▶ [RECORDED DATA]:
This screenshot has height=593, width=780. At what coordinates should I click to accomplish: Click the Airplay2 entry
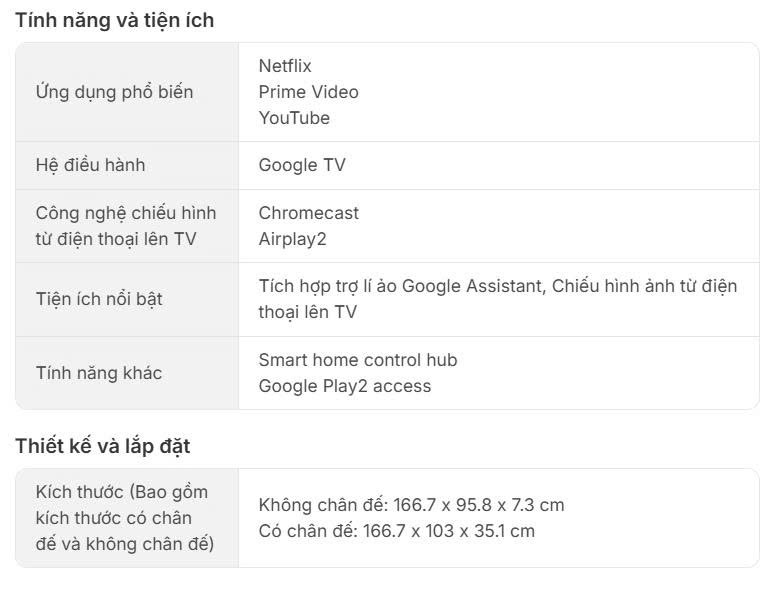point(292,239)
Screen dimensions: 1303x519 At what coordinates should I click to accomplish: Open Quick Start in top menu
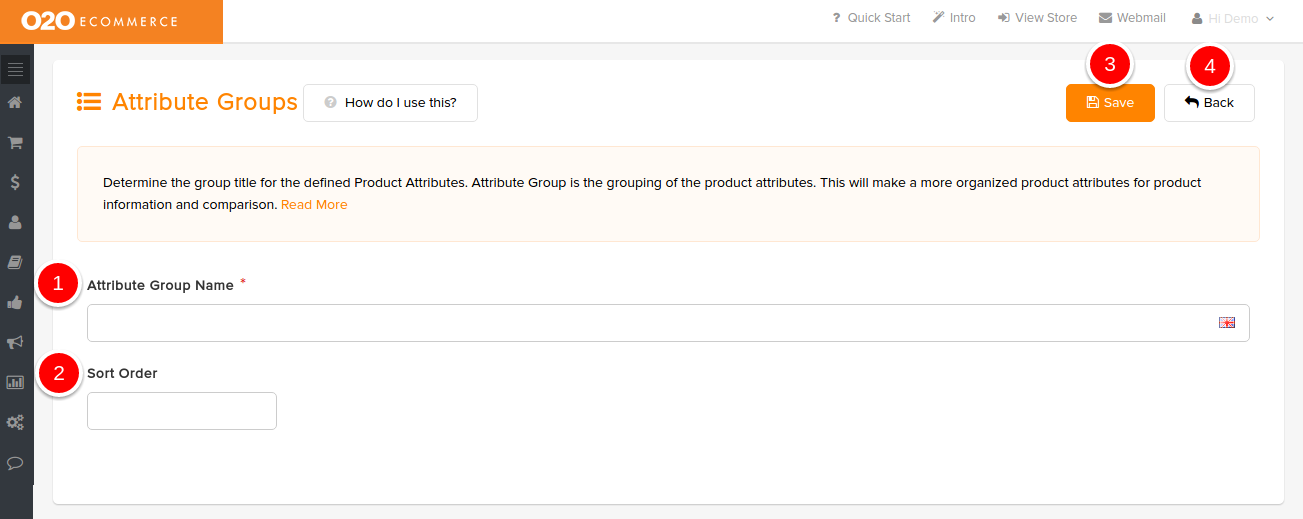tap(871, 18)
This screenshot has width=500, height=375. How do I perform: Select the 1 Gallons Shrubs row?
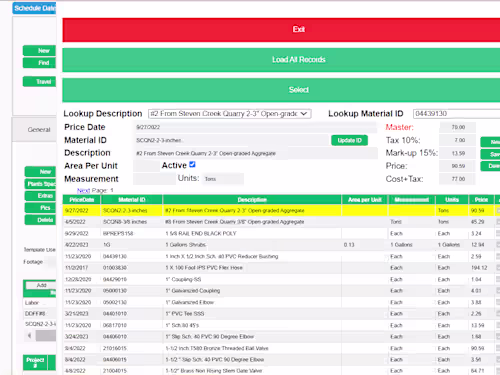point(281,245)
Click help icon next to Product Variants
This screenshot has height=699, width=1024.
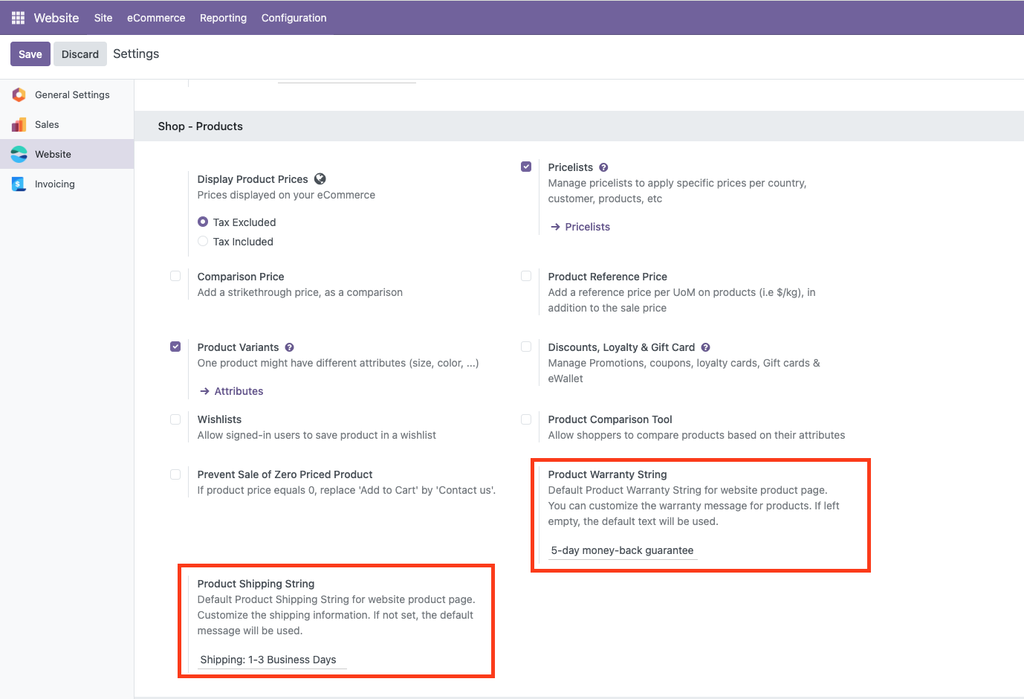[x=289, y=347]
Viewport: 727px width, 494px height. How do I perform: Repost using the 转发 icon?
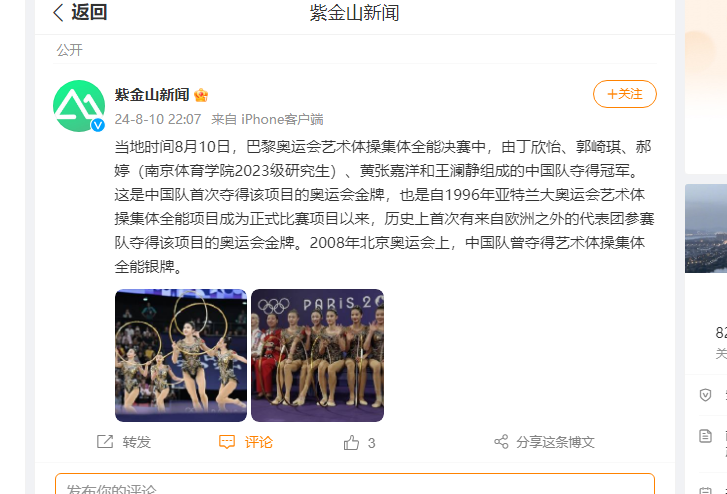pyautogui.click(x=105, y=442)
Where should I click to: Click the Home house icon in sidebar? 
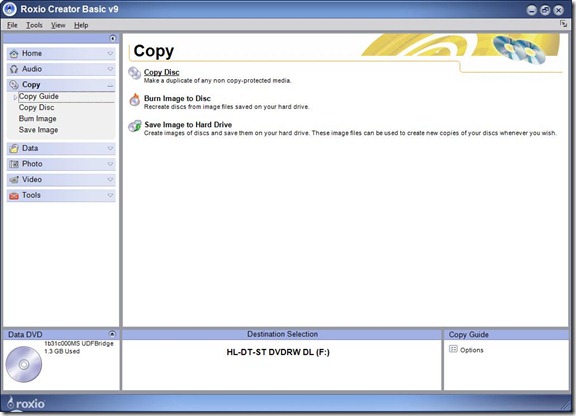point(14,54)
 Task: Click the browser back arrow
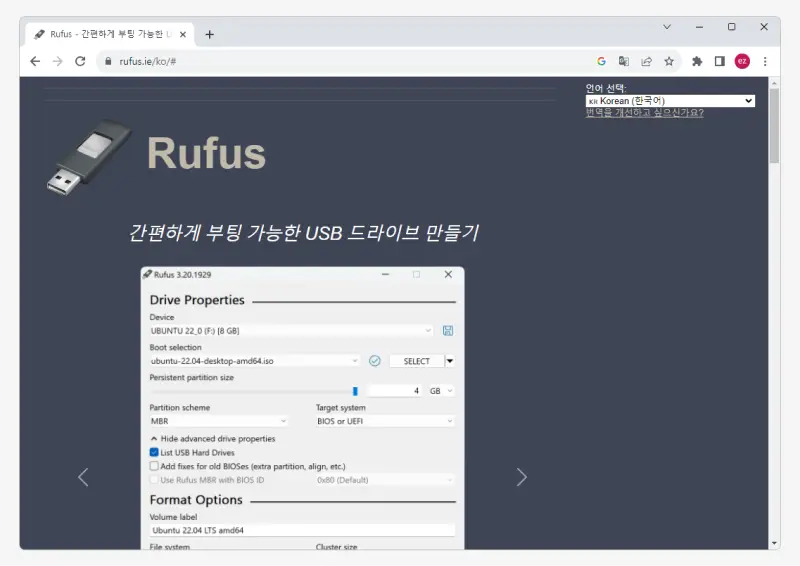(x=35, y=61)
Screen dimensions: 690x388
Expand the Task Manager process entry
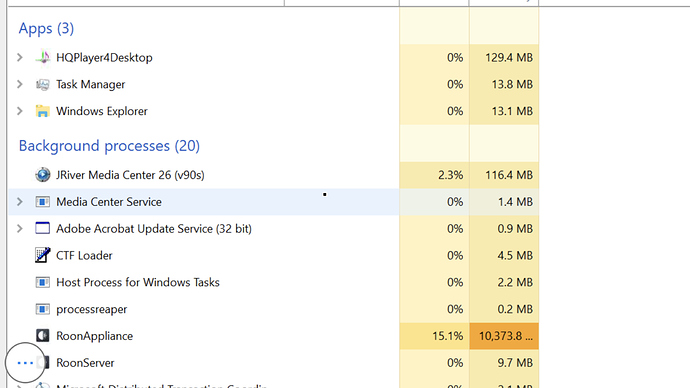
==
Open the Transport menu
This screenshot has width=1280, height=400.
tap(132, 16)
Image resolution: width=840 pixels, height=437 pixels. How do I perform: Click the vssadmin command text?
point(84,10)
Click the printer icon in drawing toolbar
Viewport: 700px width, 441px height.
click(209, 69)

▶ [ACTIVITY]: Word for word, write out the lines above running from the one with "Screen dimensions: 1303x519" up to and including the one with "Screen dimensions: 690x388". Drop any picture.

▶ [RESPONSE AREA]:
Screen dimensions: 1303x519 At what coordinates should I click to accomplish: Open Quick Start in top menu
tap(871, 18)
This screenshot has width=500, height=375. How do I perform: Select the 1 Gallons Shrubs row?
point(281,245)
Click help icon next to Product Variants
This screenshot has height=699, width=1024.
[x=289, y=347]
Viewport: 727px width, 494px height. How do I perform: Repost using the 转发 icon?
pyautogui.click(x=105, y=442)
Where should I click to: Click the Home house icon in sidebar? 
point(14,54)
 Task: Click the browser back arrow
(x=35, y=61)
Screen dimensions: 690x388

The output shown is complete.